Pork-barrel politics is the legislator's practice of slipping funding for a local project into a budget. The project may have nothing to do with the bill and may benefit only the legislator's home district. Before a bill gets to a vote, pork-barreling has often greatly inflated its costs through the addition of various legislators' pet projects.
In modern politics, pork-barreling and earmarking have become virtually synonymous. To be fair, one politician's pork-barrel politics is another's constituent service.
Alaska's proposed Gravina Island bridge and Boston's Big Dig are examples of pork barrel spending.
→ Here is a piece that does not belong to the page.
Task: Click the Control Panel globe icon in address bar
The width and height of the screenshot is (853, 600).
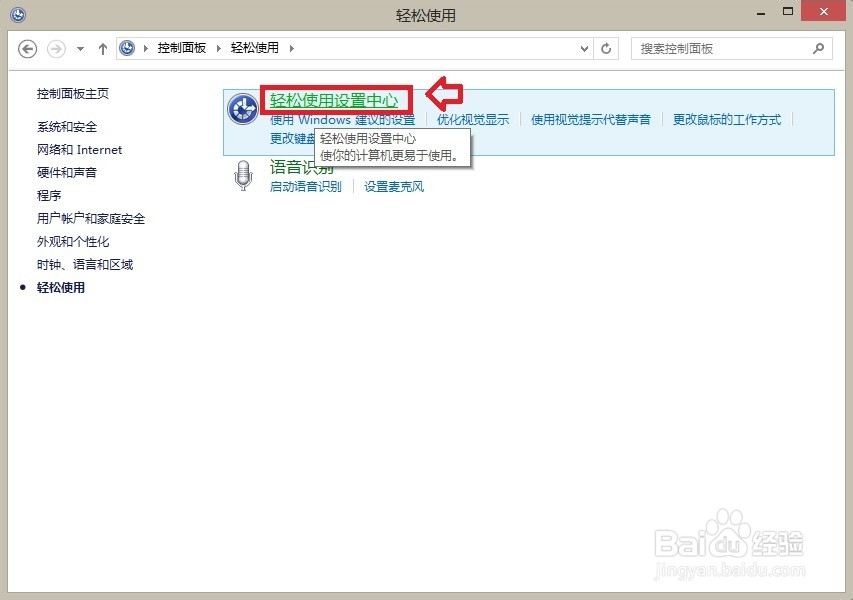Action: click(127, 47)
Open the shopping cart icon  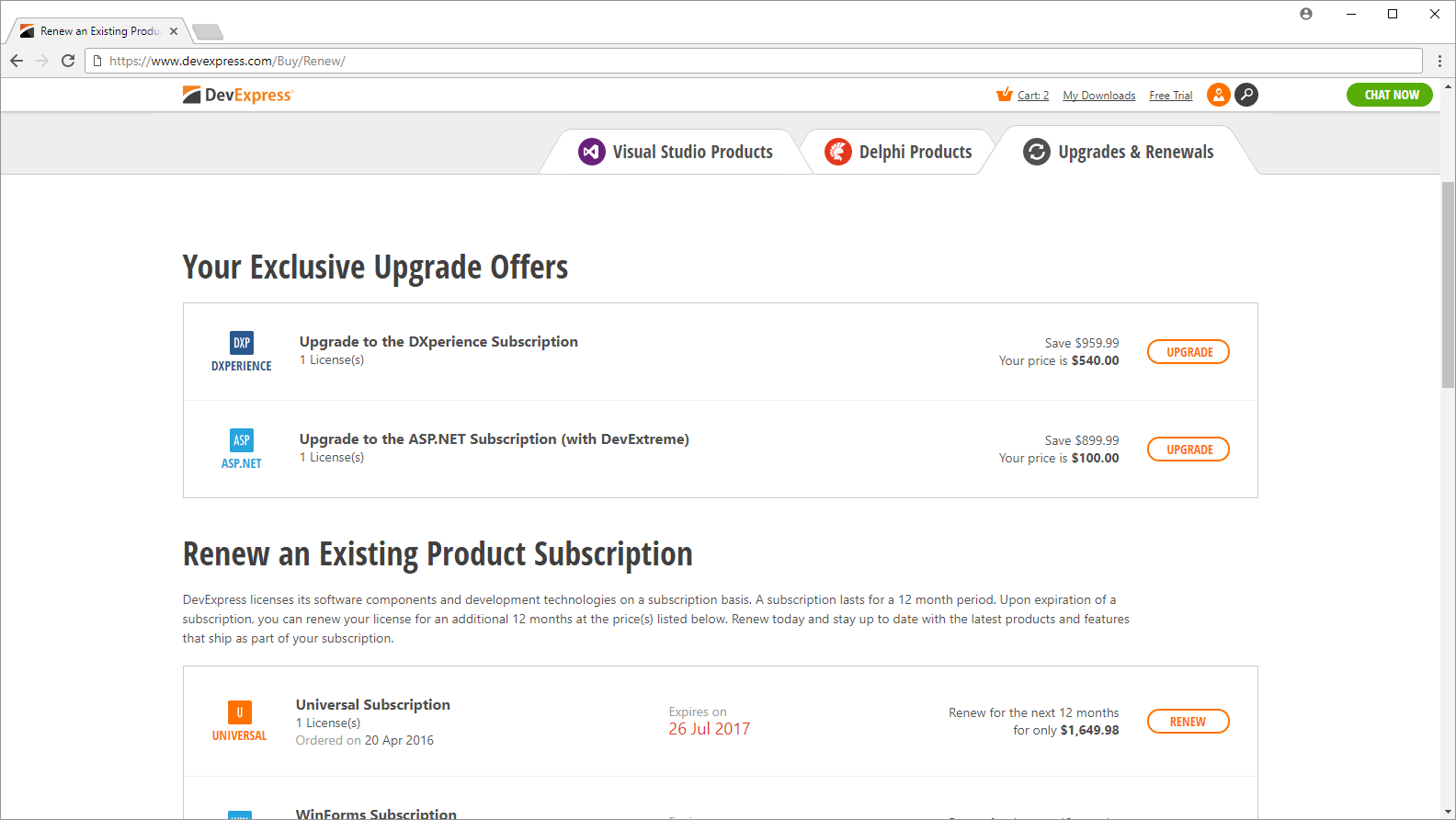click(x=1005, y=95)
Attempts to control Pork Barrel Politics
The 2011 Bipartisan Control Act placed a moratorium on earmarks, which lasted in some form until 2018 when the Bipartisan Budget Act removed all restraints. Although plenty of earmarks got through during the moratorium years, but their numbers soared more than 13% after it was lifted.
The line-item veto, which was promoted as a pork-busting tool, was granted by Congress in 1995. President Bill Clinton liberally used his power to strike individual budget items, but as it turned out he would be its sole practitioner. In 1998, the line-item veto was ruled unconstitutional by the U.S. Supreme Court.